Anna had been allotted a small plot of land, where she grew potatoes, cabbages, cucumbers …; she hauled the heavy sacks of vegetables  and cooked for these people. She would never accept any payment from them.
It was Anna who brought the mass grave of the Jews who had been murdered, to the attention of my cousin. The grave was covered with a very thin layer of earth. The entire town, including the murderers themselves, had selected precisely this Jewish mass grave as a garbage dump. During heavy rainfall, the bones of those murdered rose to the surface. Anna often went to this awful place and lit a candle in memory of the souls of these victims. She told of how one day one of the murderers came up behind her, and seeing her light a candle and saying a prayer, shouted at her saying: “If I come across you once more, I shall kill you; you will lie here with the Jews.”
My cousin and her brother, a doctor, who had in the meantime returned from the front, took all necessary steps in order to have the remains of those murdered, appropriately buried in a Jewish cemetery. It was an undertaking that entailed much effort, as the Soviet authorities raised difficulties, but they finally succeeded. The remains of the murdered Jews were interred in six large coffins; in addition there was a smaller coffin with the bodies of children. It was impossible to obtain permission to set up a grave in the Jewish cemetery. On the gravestone was the inscription that this was the resting place of Soviet citizens who had been murdered by the Fascists; not a word to say that they were Jewish.
Our Anna could not be present; she was in hospital; her condition was far from good. My cousin went to visit her; with an effort she got up from her bed and they sat on a bench outside in the sun and talked about us, especially of our mother, who as Anna said, had been as a mother to her too. She said that the time she spent with us had been the most beautiful period in her life; she would die contented if she could see us once more.

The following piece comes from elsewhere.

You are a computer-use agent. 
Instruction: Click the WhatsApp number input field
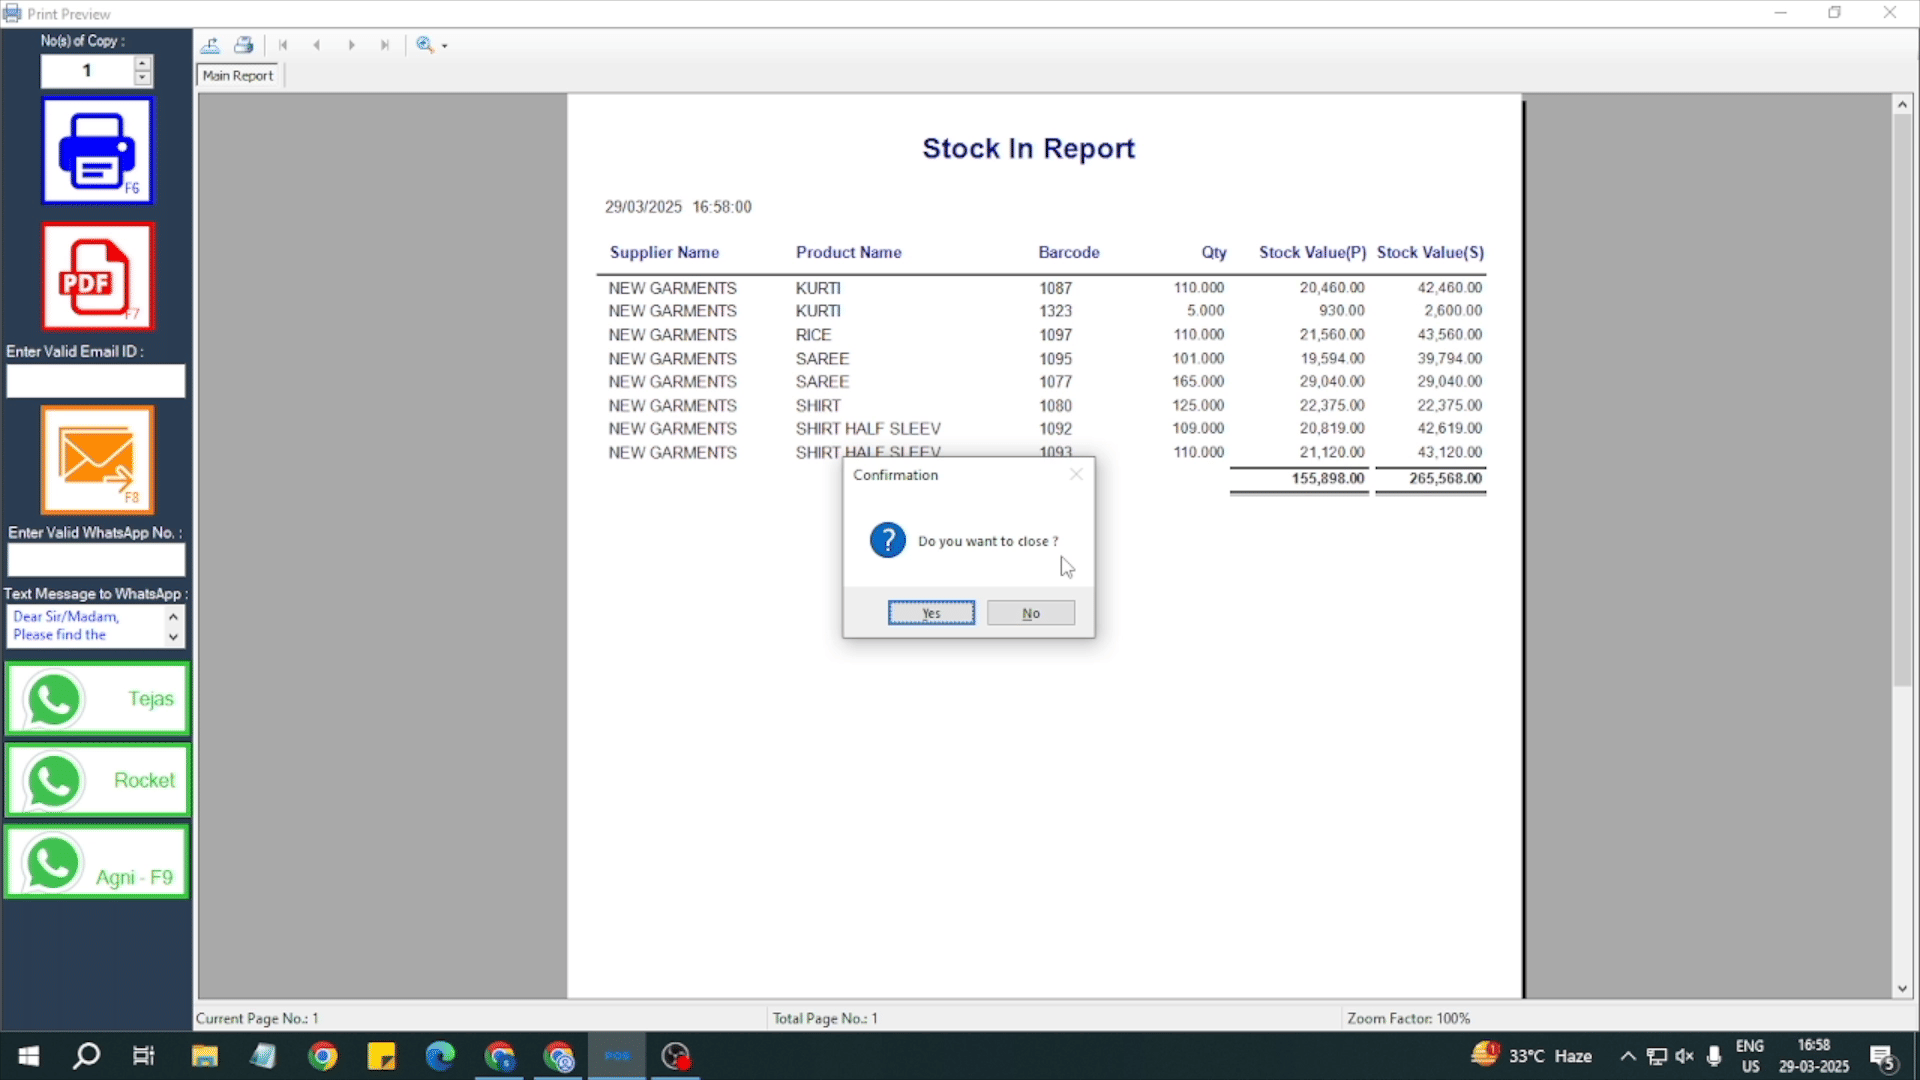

Taking leave of Anna was heartrending; she died a month later. The director of the hospital, who was a friend of ours, told us that he had seen to it that Anna would be given a dignified burial.
As for the question: Who actually was this Anna, our Anna? Maybe there is such a thing as a heavenly messenger, who came to help us and others in time of need, no matter in what guise?
I would like to hope so, and that our Anna has attained a place of honor among the righteous in heaven.
She was and she has remained a ray of hope in a sea of blood and tears, a sea in the midst of which, thanks to our Anna, we remained alive.